Have you thought of trying modern classics at all? Or do you really fancy some Victorian tome?

Numberlock Sun 20-Jan-13 20:22:33

A Clockwork Orange
Something by Hardy - Jude the Obscure, I suggest
Something by Dickens - Tale of two Cities?
Keep the aspidistra flying
Midnight's Children
Brideshead Revisited
My Cousin Rachel
Wuthering Heights
Lord of the flies
Brave new world
Fahrenheit 451

stargirl1701 Sun 20-Jan-13 20:22:49

Dickens? Oliver, A Christmas Carol, David Copperfield.

Steinbeck? Grapes of Wrath, Of Mice and Men, East of Eden.

BobbiFleckmann Sun 20-Jan-13 20:23:57

Somerset Maugham! Razor's Edge / of Human Bondage

BobbiFleckmann Sun 20-Jan-13 20:24:01

Somerset Maugham! Razor's Edge / of Human Bondage

Numberlock Sun 20-Jan-13 20:27:34

Oh good call bobbi.

Phineyj Sun 20-Jan-13 20:29:50

For enjoyable, irreverent and fairly accurate history, try the Flashman series.

CoteDAzur Sun 20-Jan-13 20:41:31

Imho you need to first get into the habit of reading something other than trashy novels. Classics can wait.

What do you enjoy? Would you be interested in reading novels with a bit of math and science in them? I'm thinking of a novel in part about Alan Turing & cracking of the Enigma code during WWII.

KatyTheCleaningLady Sun 20-Jan-13 20:53:56

I see that Anthony Trollope was one of the first recommendations... and that's what I was going to recommend!

I like The Eustace Diamonds as a starting point for his books. Or Barchester Towers. Barchester Towers had me laughing out loud. Every time I read a book by Anthony Trollope I thank him for having been so incredibly prolific. I still haven't read them all.

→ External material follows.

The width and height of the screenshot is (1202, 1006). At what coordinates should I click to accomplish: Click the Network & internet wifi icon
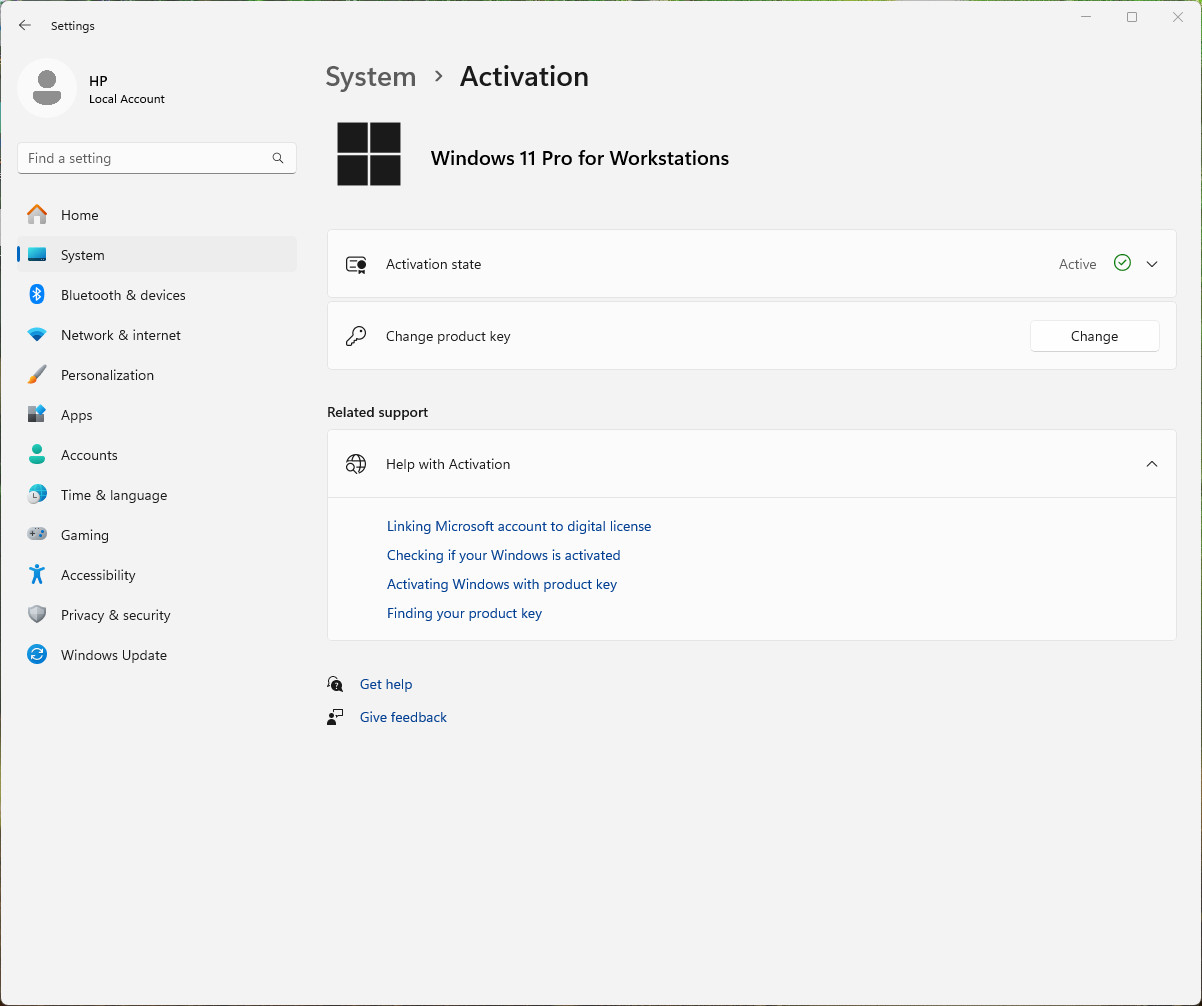coord(37,335)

Hooray!

Although the Russian names can be a bit confusing, I would recommend Anna Karenina. Best book I've ever read. It was so good that the next couple of things I read (Anne Bronte and Mark Twain) seemed weak and blah after it. Tolstoy writes like God. I mean he literally writes like God. Amazing.

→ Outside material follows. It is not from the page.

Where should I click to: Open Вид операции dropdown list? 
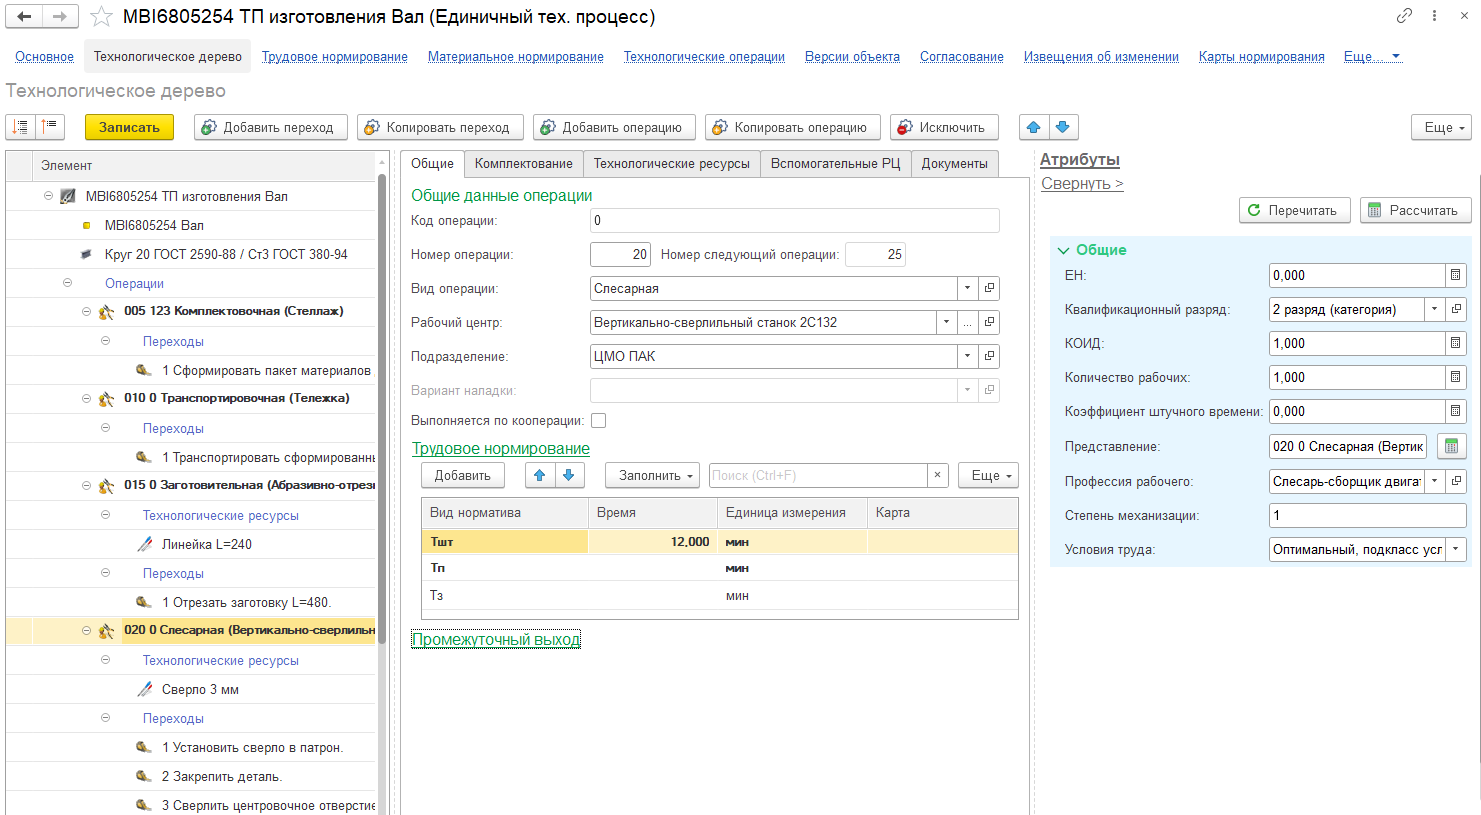pyautogui.click(x=967, y=288)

Lolita by Nabokov is the second-best book I've ever read. It will mess you up and make you ache and make you feel things that you're not sure how to handle. And it's beautifully written and hilarious.

Like most kids growing up in America, I had to read The Great Gatsby in High School. Re-read it again last year and it blew me away. A fantastic book. I also enjoyed Hemmingway's The Sun Also Rises but I think the collection of short stories including Snows of Kilimanjaro is even better.

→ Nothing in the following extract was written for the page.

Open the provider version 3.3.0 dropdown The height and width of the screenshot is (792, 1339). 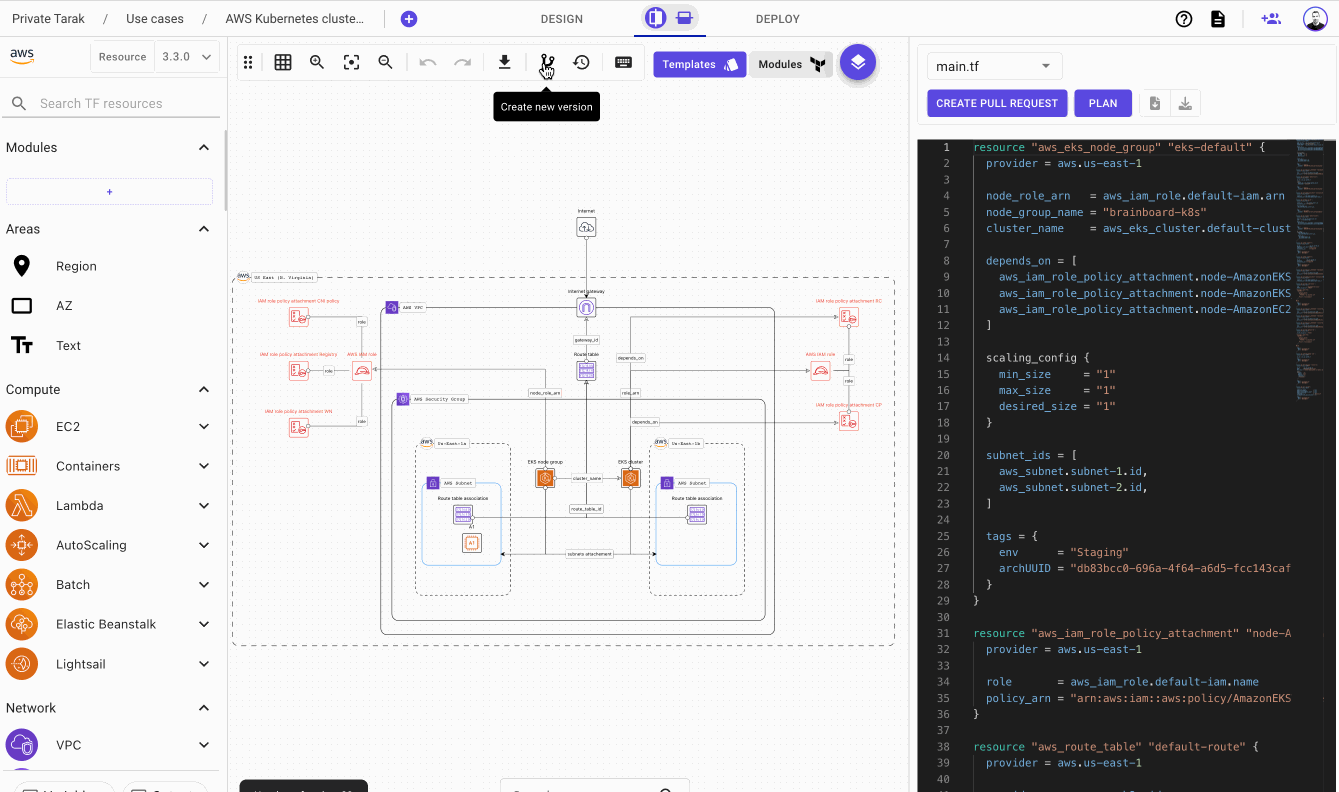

If you like short stories, check out Flannery O'Connor. She wrote hilarious and absurd stories set in the American South. They're full of rather grotesque and awful people encountering grace in a very humorous way.

Ariel21 Sun 20-Jan-13 21:45:25

The Catcher in the Rye
The 39 Steps
Of Mice and Men
Catch 22 (hard at first but please persevere!)
Brave New World

More recent:
Captain Corelli's Manderin
Time Travellers Wife
and anything by Margaret Atwood

Willdoitinaminute Sun 20-Jan-13 22:13:59

Wilke Collin' s 'The Woman in White' or 'The Moonstone'
I'm just starting 'Testament of Youth' by Vera Brittain it's a bit hard going but I'm only on the prologue. Excellent for dropping off to sleep.
My favourite book is 'Pride and Prejudice'. I was trying to explain to one of the girls at work, who reads very little and thinks Fifty shades is the ultimate love story, how incredible passionate Jane Austins books are without the use of erotisism or porn.

Battlefront Mon 21-Jan-13 09:45:25

Thank you all

I wasn't necessarily old classics I was after, modern one great too, thank you. I need advice on some that might be slightly "lighter" if that makes sense.

I have never managed to finish anything by Dickens, not even A Christmas Carol blush I did finish 1984, Of Mice and Men and Middlemarch (but by god, it took a long time) I've also read Chocolat!

ninjanurse Mon 21-Jan-13 09:58:01

Rebecca by Daphne du Maurier is a 'modern classic', but really gripping and easy to read.

HelpOneAnother Mon 21-Jan-13 10:16:39

Message withdrawn at poster's request.

MiddleAgeMiddleEngland Mon 21-Jan-13 13:46:09

An easyish classic is Silas Marner by George Eliot. It's not very long, compared to some of her other novels, eg Middlemarch.

Margaret Forster is extremely readable, modern but not at all trashy. My favourite is Keeping the World Away. Anyone read that? Also her Shadow Baby. And almost anything by Penelope Lively.

Totally agree with whoever said it wasn't necessary to start with the classics, there's plenty of good recent stuff, too.